To see that the set
$E = \left \{ x = (X_1, X_2, \ldots X_p) \in \Bbb R^p \mid \displaystyle \sum_1^p \dfrac{X_i^2}{\alpha_i^2} \le 1 \right \} \tag 1$
is bounded, let
$\mu = \max \{ \vert \alpha_i \vert, \; 1 \le i \le p \}; \tag 2$
then
$\dfrac{1}{\mu^2} \le \dfrac{1}{\vert \alpha_i \vert ^2} = \dfrac{1}{\alpha_i^2}, \; 1 \le i \le p, \tag 3$
whence
$\dfrac{X_i^2}{\mu^2} \le \dfrac{X_i^2}{ \vert \alpha_i \vert^2} = \dfrac{X_i^2}{\alpha_i^2}, \; 1 \le i \le p; \tag 4$
then for $x = (X_1, X_2, \ldots, X_p) \in E$ we have
$\displaystyle \sum_1^p \dfrac{X_i^2}{\mu^2} \le \sum_1^p \dfrac{X_i^2}{\alpha^2} \le 1, \tag 5$
and thus, upon multiplication by $\mu^2$,
$\displaystyle \sum_1^p X_i^2 \le \mu^2, \tag 6$
which shows that every $x \in E$ lies in the sphere of radius $\mu$ centered at the origin; thus $E$ is a bounded set.

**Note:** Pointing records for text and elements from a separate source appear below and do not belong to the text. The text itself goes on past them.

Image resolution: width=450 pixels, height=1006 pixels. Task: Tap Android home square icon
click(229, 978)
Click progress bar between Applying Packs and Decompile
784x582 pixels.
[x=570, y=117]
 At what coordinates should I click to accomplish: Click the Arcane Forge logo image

As for $E$ being closed, the easiest approach here, I think, is to show that $\bar E$, the complement of $E$, is open; to see this, we use the fact that the function
$f(x) = \displaystyle \sum_1^p \dfrac{X_i^2}{\alpha_i^2} \tag 7$
is continuous, which I think is quite evident; then clearly
$E = \{x \in \Bbb R^p \mid f(x) \le 1 \} = f^{-1}([0, 1]), \tag 8$
so
$\bar E = \{x \in \Bbb R^p \mid f(x) > 1 \} = f^{-1}((1, \infty)); \tag 9$
since the inverse image of an open set under a continuous mapping is open, we see that $\bar E$ is open in $\Bbb R^p$, whence $E$ is closed, being the complement of the open $\bar E$.